▶ **TASK PROMPT**:
Copy the data as given. No line may be skipped.

▶ **EXERCISE MATERIAL**:
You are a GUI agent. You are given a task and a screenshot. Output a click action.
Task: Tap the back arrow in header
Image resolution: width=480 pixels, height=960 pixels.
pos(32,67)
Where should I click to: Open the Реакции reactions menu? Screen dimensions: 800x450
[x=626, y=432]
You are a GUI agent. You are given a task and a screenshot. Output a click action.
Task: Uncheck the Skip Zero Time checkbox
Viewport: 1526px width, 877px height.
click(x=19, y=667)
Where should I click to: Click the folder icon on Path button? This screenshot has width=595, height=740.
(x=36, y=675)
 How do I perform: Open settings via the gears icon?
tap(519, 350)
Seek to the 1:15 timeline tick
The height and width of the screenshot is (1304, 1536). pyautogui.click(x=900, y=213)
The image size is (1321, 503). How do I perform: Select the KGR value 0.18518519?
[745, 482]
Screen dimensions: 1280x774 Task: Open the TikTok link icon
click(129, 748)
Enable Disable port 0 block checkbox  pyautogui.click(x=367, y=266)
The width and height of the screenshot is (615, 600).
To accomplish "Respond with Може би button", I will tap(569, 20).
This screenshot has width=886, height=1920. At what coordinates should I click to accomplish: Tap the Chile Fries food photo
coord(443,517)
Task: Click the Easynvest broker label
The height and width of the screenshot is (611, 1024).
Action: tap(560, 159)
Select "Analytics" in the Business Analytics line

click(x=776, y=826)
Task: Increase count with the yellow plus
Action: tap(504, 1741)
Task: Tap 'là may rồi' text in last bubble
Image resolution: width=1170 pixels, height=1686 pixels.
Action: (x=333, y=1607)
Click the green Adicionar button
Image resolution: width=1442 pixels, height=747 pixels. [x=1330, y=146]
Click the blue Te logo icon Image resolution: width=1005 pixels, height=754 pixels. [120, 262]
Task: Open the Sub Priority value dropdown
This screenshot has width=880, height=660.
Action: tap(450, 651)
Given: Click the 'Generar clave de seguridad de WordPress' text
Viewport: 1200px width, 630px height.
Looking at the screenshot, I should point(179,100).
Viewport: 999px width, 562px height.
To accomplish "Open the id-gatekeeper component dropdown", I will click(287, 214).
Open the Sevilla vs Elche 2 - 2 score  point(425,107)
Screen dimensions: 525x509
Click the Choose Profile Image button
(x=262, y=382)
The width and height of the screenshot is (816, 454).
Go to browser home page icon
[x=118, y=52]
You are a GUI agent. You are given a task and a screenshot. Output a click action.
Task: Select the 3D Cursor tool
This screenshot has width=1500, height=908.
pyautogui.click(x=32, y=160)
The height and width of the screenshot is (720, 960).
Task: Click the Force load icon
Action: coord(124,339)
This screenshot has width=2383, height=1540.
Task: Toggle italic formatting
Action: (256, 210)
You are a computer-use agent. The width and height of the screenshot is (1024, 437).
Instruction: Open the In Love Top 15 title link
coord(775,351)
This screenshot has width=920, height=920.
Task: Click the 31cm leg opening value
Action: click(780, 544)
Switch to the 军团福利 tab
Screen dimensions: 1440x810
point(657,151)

▶ **SOLUTION FOR THIS PROBLEM**:
You are a GUI agent. You are given a task and a screenshot. Output a click action.
Task: Tap the back arrow in header
Image resolution: width=480 pixels, height=960 pixels.
pos(32,67)
Where should I click to: Open the Реакции reactions menu? Screen dimensions: 800x450
[x=626, y=432]
You are a GUI agent. You are given a task and a screenshot. Output a click action.
Task: Uncheck the Skip Zero Time checkbox
Viewport: 1526px width, 877px height.
click(x=19, y=667)
Where should I click to: Click the folder icon on Path button? This screenshot has width=595, height=740.
(x=36, y=675)
 How do I perform: Open settings via the gears icon?
tap(519, 350)
Seek to the 1:15 timeline tick
The height and width of the screenshot is (1304, 1536). pyautogui.click(x=900, y=213)
The image size is (1321, 503). How do I perform: Select the KGR value 0.18518519?
[745, 482]
Screen dimensions: 1280x774 Task: Open the TikTok link icon
click(129, 748)
Enable Disable port 0 block checkbox  pyautogui.click(x=367, y=266)
The width and height of the screenshot is (615, 600).
To accomplish "Respond with Може би button", I will tap(569, 20).
This screenshot has width=886, height=1920. At what coordinates should I click to accomplish: Tap the Chile Fries food photo
coord(443,517)
Task: Click the Easynvest broker label
The height and width of the screenshot is (611, 1024).
Action: tap(560, 159)
Select "Analytics" in the Business Analytics line

click(x=776, y=826)
Task: Increase count with the yellow plus
Action: tap(504, 1741)
Task: Tap 'là may rồi' text in last bubble
Image resolution: width=1170 pixels, height=1686 pixels.
Action: (x=333, y=1607)
Click the green Adicionar button
Image resolution: width=1442 pixels, height=747 pixels. [x=1330, y=146]
Click the blue Te logo icon Image resolution: width=1005 pixels, height=754 pixels. [120, 262]
Task: Open the Sub Priority value dropdown
This screenshot has width=880, height=660.
Action: tap(450, 651)
Given: Click the 'Generar clave de seguridad de WordPress' text
Viewport: 1200px width, 630px height.
Looking at the screenshot, I should point(179,100).
Viewport: 999px width, 562px height.
To accomplish "Open the id-gatekeeper component dropdown", I will click(287, 214).
Open the Sevilla vs Elche 2 - 2 score  point(425,107)
Screen dimensions: 525x509
Click the Choose Profile Image button
(x=262, y=382)
The width and height of the screenshot is (816, 454).
Go to browser home page icon
[x=118, y=52]
You are a GUI agent. You are given a task and a screenshot. Output a click action.
Task: Select the 3D Cursor tool
This screenshot has width=1500, height=908.
pyautogui.click(x=32, y=160)
The height and width of the screenshot is (720, 960).
Task: Click the Force load icon
Action: coord(124,339)
This screenshot has width=2383, height=1540.
Task: Toggle italic formatting
Action: (256, 210)
You are a computer-use agent. The width and height of the screenshot is (1024, 437).
Instruction: Open the In Love Top 15 title link
coord(775,351)
This screenshot has width=920, height=920.
Task: Click the 31cm leg opening value
Action: click(780, 544)
Switch to the 军团福利 tab
Screen dimensions: 1440x810
point(657,151)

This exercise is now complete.